Hughes v. State

Citation14 Md.App. 497,287 A.2d 299
Decision Date16 February 1972
Docket NumberNo. 445,445
PartiesBruce Wilden HUGHES v. STATE of Maryland.
CourtCourt of Special Appeals of Maryland

Beverly S. Pearson, Rockville, for appellant.

Clarence W. Sharp, Asst. Atty. Gen., with whom were Francis B. Burch, Atty. Gen., Andrew L. Sonner, State's Atty. for Montgomery County and Stephen R. Creyke, Asst. State's Atty. for Montgomery County on the brief, for appellee.

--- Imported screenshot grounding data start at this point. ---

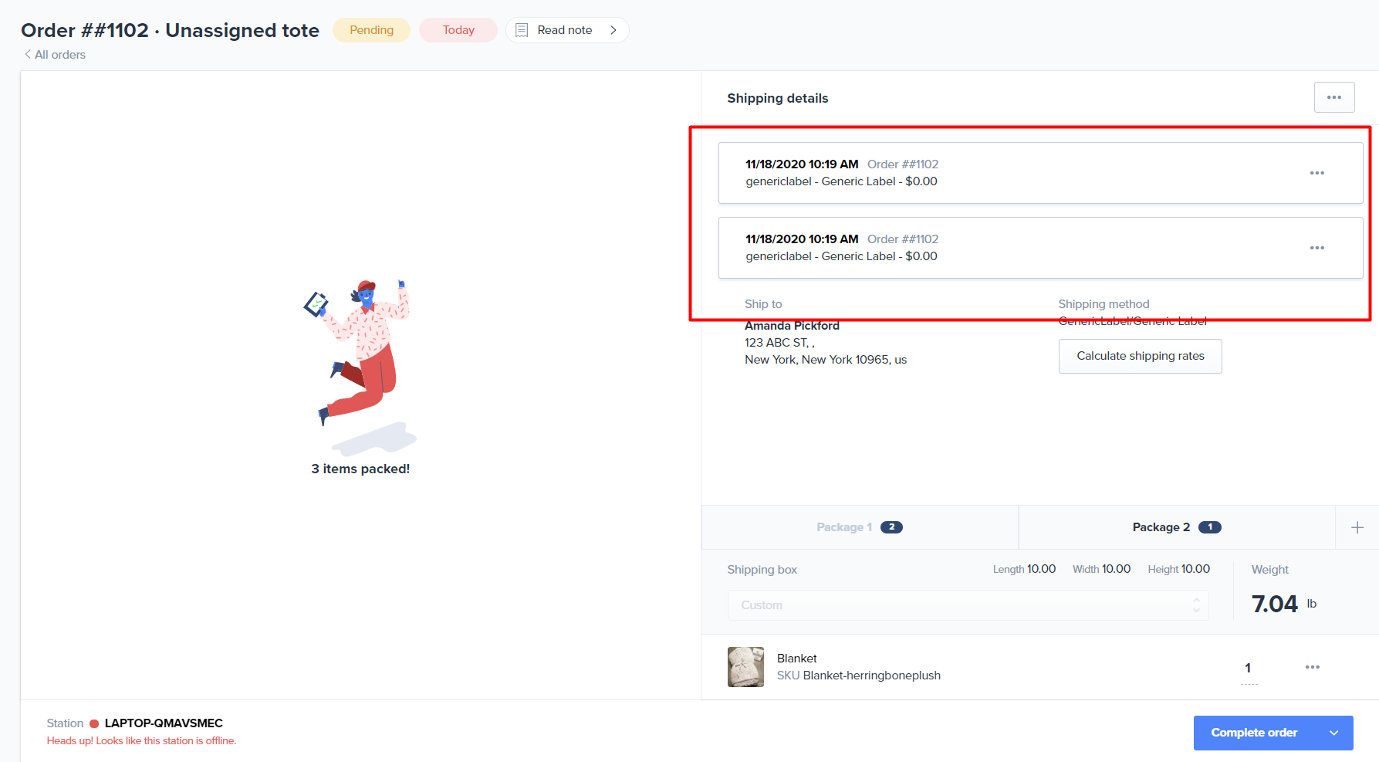Open the Blanket item options menu
The width and height of the screenshot is (1379, 762).
pyautogui.click(x=1312, y=667)
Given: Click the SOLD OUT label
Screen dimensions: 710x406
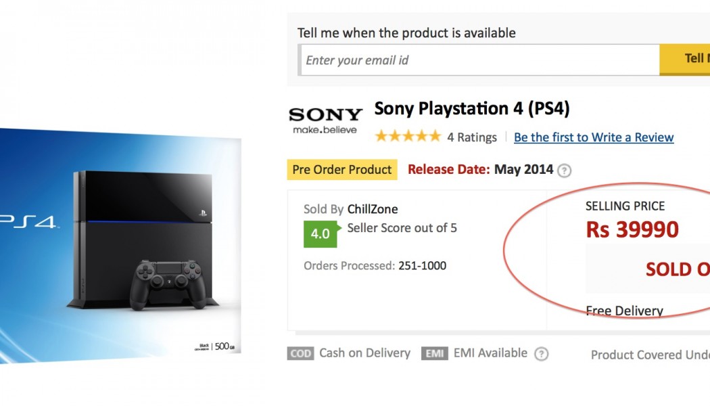Looking at the screenshot, I should pyautogui.click(x=678, y=269).
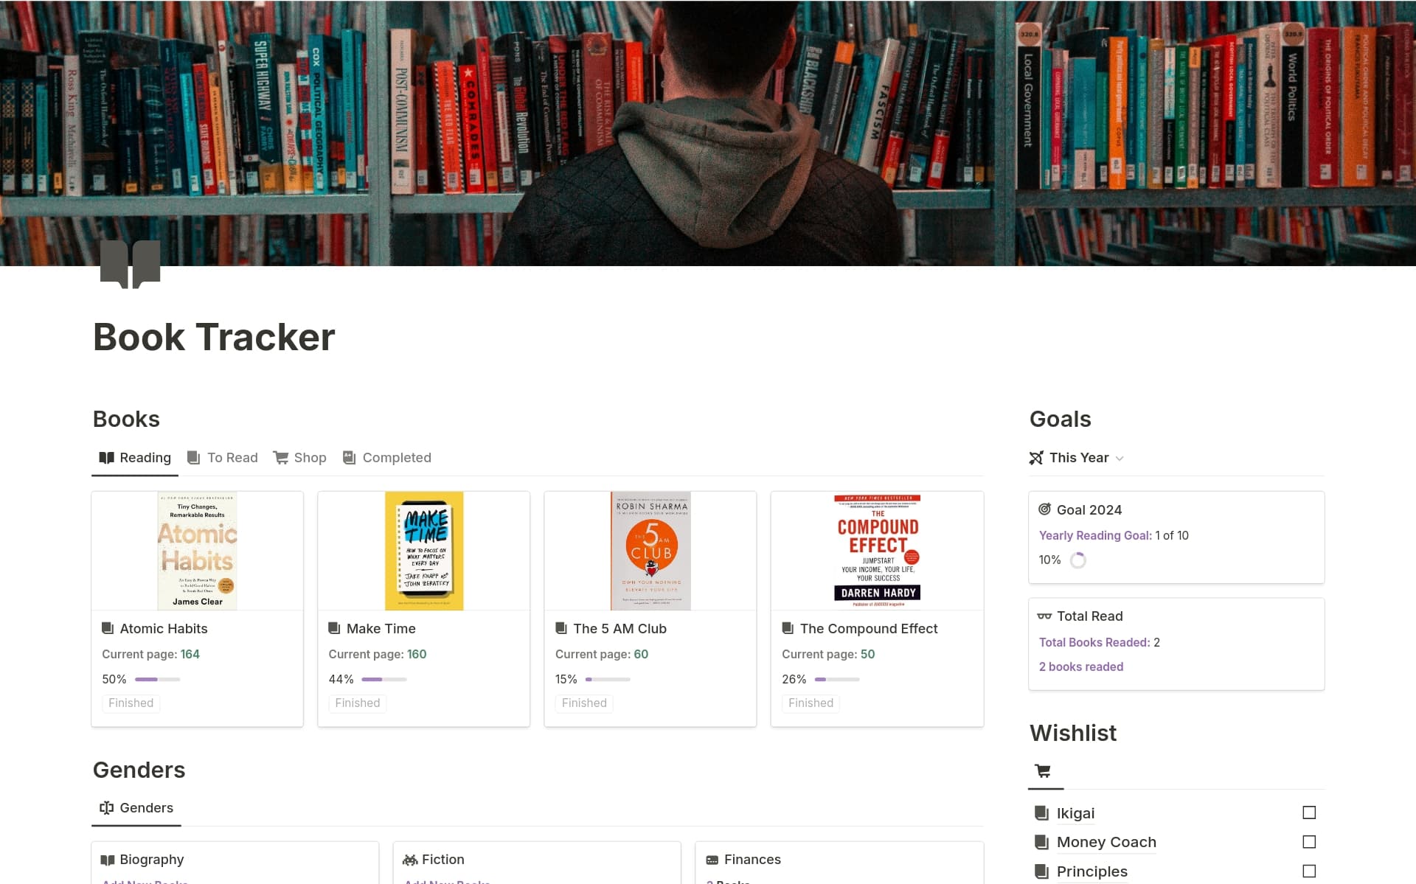Click the To Read bookmark icon
Image resolution: width=1416 pixels, height=884 pixels.
click(x=192, y=457)
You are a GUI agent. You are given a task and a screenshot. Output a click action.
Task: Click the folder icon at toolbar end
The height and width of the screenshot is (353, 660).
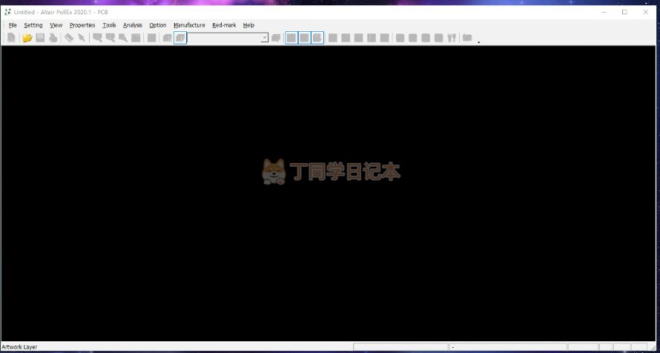(467, 38)
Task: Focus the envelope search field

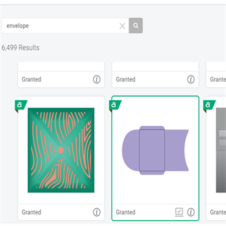Action: pyautogui.click(x=60, y=26)
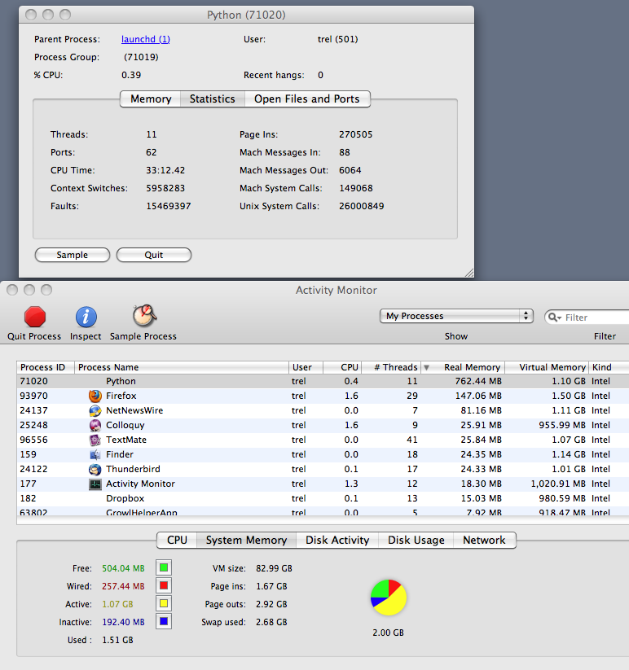Click the NetNewsWire icon in process list
Viewport: 629px width, 670px height.
pyautogui.click(x=95, y=410)
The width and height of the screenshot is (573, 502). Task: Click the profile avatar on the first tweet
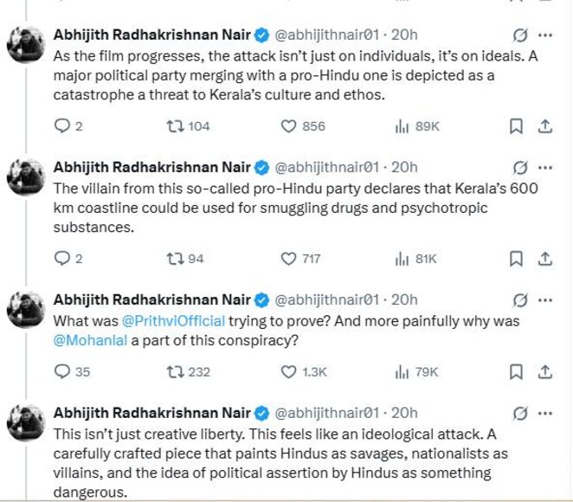[x=26, y=45]
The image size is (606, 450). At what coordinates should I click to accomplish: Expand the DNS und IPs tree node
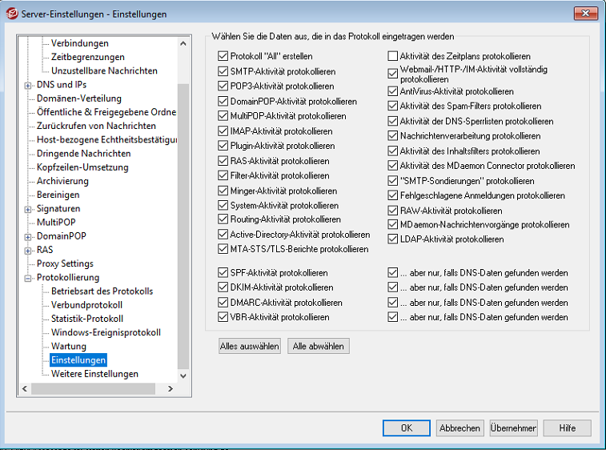click(x=29, y=85)
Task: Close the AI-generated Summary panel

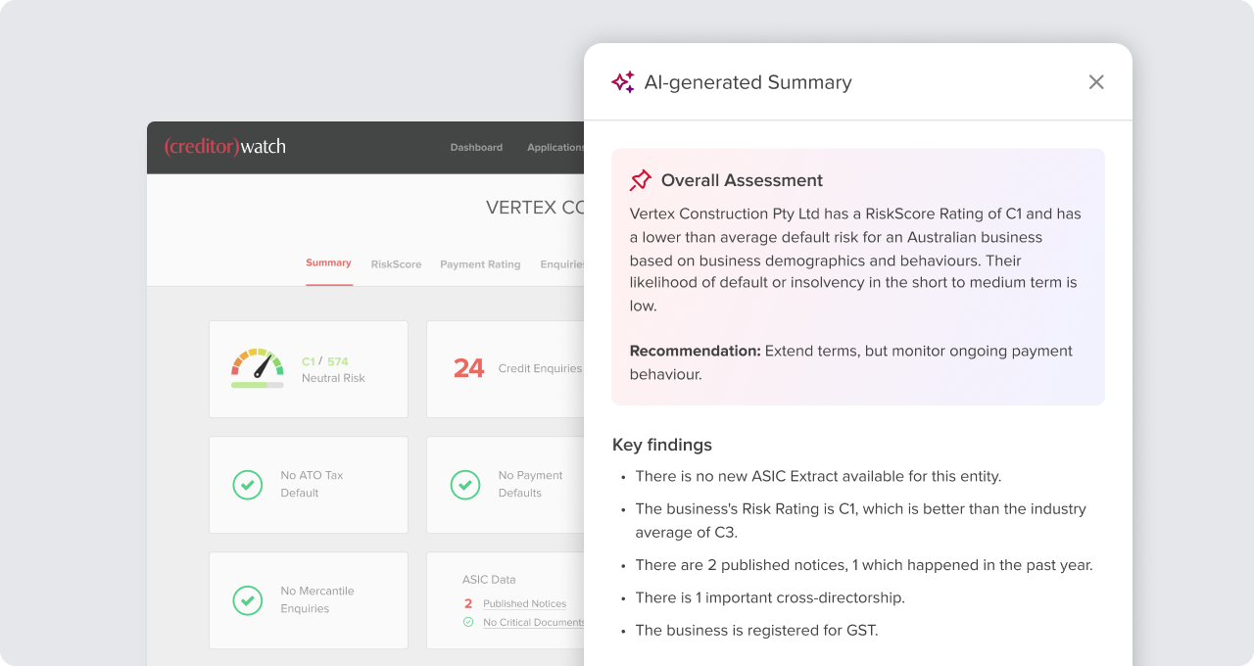Action: [1096, 82]
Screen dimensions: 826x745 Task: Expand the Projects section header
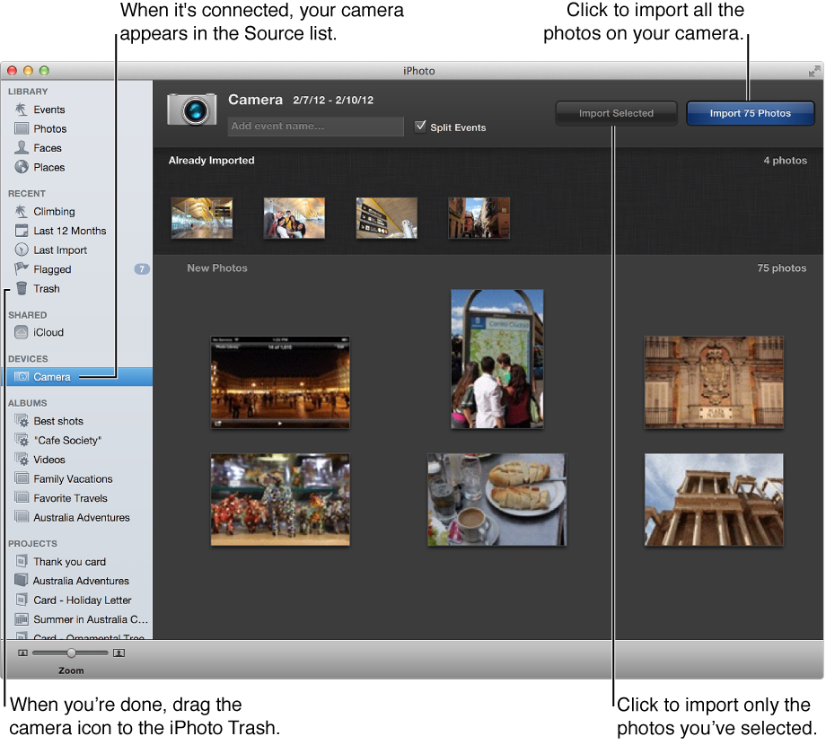click(33, 543)
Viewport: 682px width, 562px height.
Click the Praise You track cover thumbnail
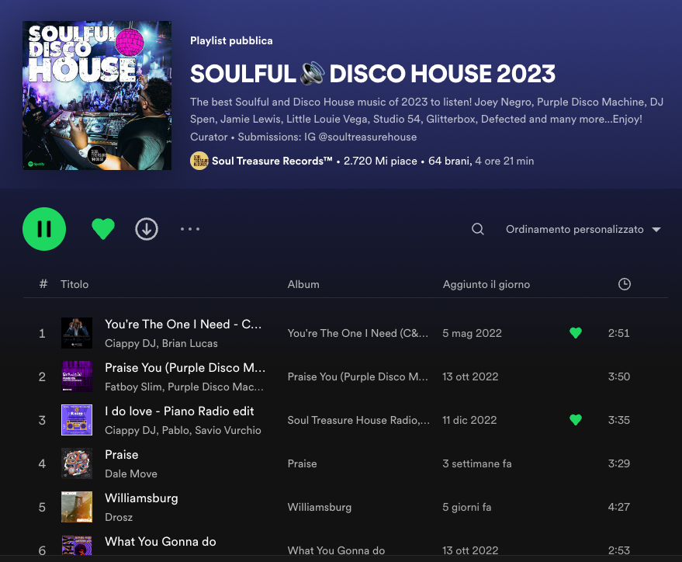[x=77, y=376]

Argued before ORTH, MOYLAN and POWERS, JJ.

ORTH, Judge.

Bruce Wilden Hughes does not claim that the evidence adduced at his trial before a jury in the Circuit Court for Montgomery County was not sufficient to sustain his convictions of committing a certain unnatural and perverted sexual practice on each of 17 January and 24 January 1971 with Frank Edward Dunklee, Jr., a male child under the age of eighteen years. 1 But he asserts that the convictions must be set aside because the statute proscribing his conduct is unconstitutional and he claims that in any event the trial court committed prejudicial error in the admission of certain evidence.

I

Code, Art. 27, § 554 provides:

'Every person who shall be convicted of taking into his or her mouth the sexual organ of any other person or animal, or who shall be convicted of placing his or her sexual organ in the mouth of any other person or animal, or who shall be convicted of committing any other unnatural or perverted sexual practice with any other person or animal, shall be fined not more than one thousand dollars ($1,000.00), or be imprisoned in jail or in the house of correction or in the penitentiary for a period not exceeding ten years, or shall be both fined and imprisoned within the limits above prescribed in the discretion of the court.' 2

The constitutionality of the statute has been upheld heretofore. In Blake v. State, 210 Md. 459, 124 A.2d 273 the Court of Appeals saw no merit in the contention that the statute was unconstitutional because it was vague and uncertain and failed to fix an ascertainable standard of guilt. 3 It observed, at 462, 124 A.2d at 274, that 'similar statutes in other states have been universally sustained', citing cases. Hughes bases his attack on more sophisticated grounds. He urges that the statute is unconstitutional (1) 'for overbreadth in that it punishes every person convicted of acts of sexual perversion without regard to right of privacy of a) consenting married adults and b) consenting unmarried adults concerning their sexual acts,' and (2) 'because the means of enforcement, which allow a penal term for up to ten years, are inappropriate to effectuate the purpose of the legislation.'

(1)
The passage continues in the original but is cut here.